Our actual view code can then look a little something like this (minus all the faff with input validation and authentication):

class CheeseView(BaseView):
    def initial_context(cls, request, slug):
        return {
            'cheese': get_object_or_404(Cheese, slug=slug)

    def handle_GET(cls, request, context, slug):
        return render_to_response('cheese_detail.html', context)

    def handle_DELETE(cls, request, context, slug):
        # Return a 204 No Content response to acknowledge the cheese
        # has gone.
        return HttpResponse('', status=204)

    def handle_POST(cls, request, context, slug):
        # Allow a user to change the smelliness of the cheese
        context['cheese'].smelliness = request.POST['smelliness']
        return HttpResponse('', status=204)

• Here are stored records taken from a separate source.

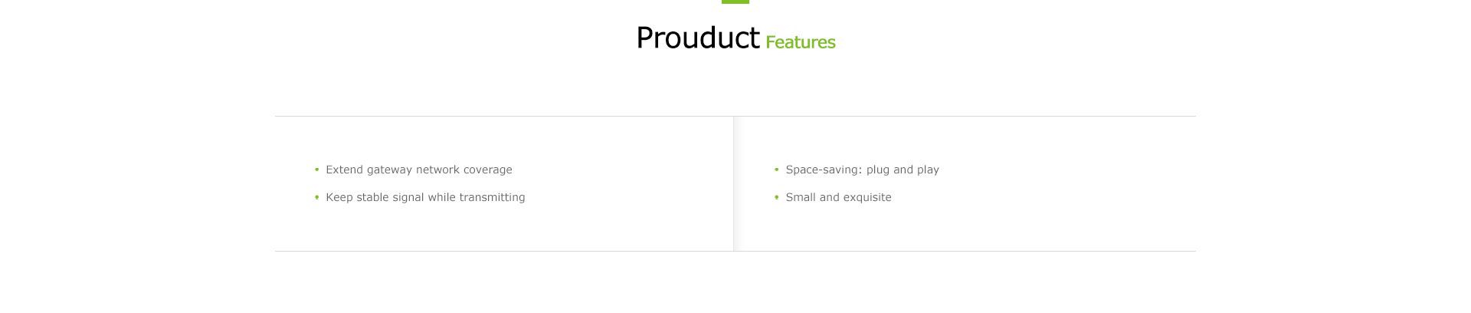This screenshot has width=1471, height=313.
Task: Click the green bullet before Extend gateway
Action: click(316, 170)
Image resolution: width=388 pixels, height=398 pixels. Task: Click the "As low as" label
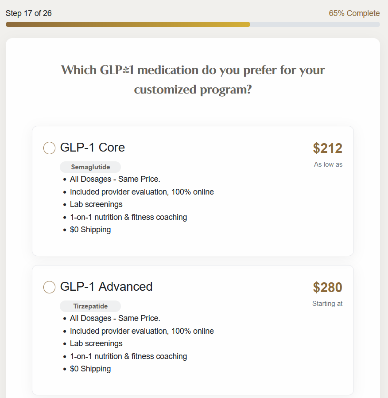[x=328, y=164]
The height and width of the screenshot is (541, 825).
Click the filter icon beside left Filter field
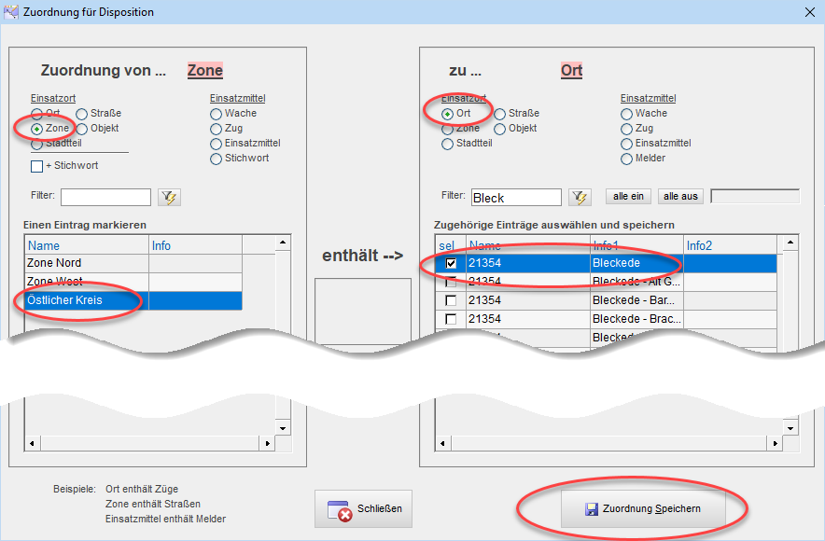pos(169,197)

For those who aren’t familiar with metaclasses, I’ll give a brief description of class creation in Python. First, the class statement executes all the code in the class body, using the newly bound objects (mostly the methods) to populate a dictionary. This dictionary is then passed to the __new__ method on the metaclass, along with the name of the class and its base classes. Unless otherwise specified, the metaclass will be type, but the __metaclass__ attribute is used to override this. The __new__ method can alter the name, base classes and attribute dictionary as it sees fit. In our case we are wrapping the functions in class method constructors so that they do not become instance methods.

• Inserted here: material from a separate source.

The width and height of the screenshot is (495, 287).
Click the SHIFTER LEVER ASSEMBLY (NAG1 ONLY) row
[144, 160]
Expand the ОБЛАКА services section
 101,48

Other things we could do are:

  • Override handle_DELETE in a subclass to return a 403 Forbidden if the cheese is important (calling super(cls, cls).handle_DELETE if it isn’t)
  • Despatch to other methods from a handler to keep our code looking modular and tidy
  • Subclass __new__ to add more parameters to the handlers on subclasses

As an example of the last point, we have an OAuthView that ensures an access token for a service and adds an urllib2 opener to the parameters which contains the necessary credentials to access a remote resource.

The subclassing view can then simply call opener.open(url) without having to worry about achieving the requisite authorisation.

Using class-based views allows us to define other methods on the views to return metadata about the resource being requested. As an example, we have a method that constructs the content for the breadcrumb trail, and another that returns the metadata for displaying in search results.

Achieving such extensibility with function-based views would be nigh on impossible.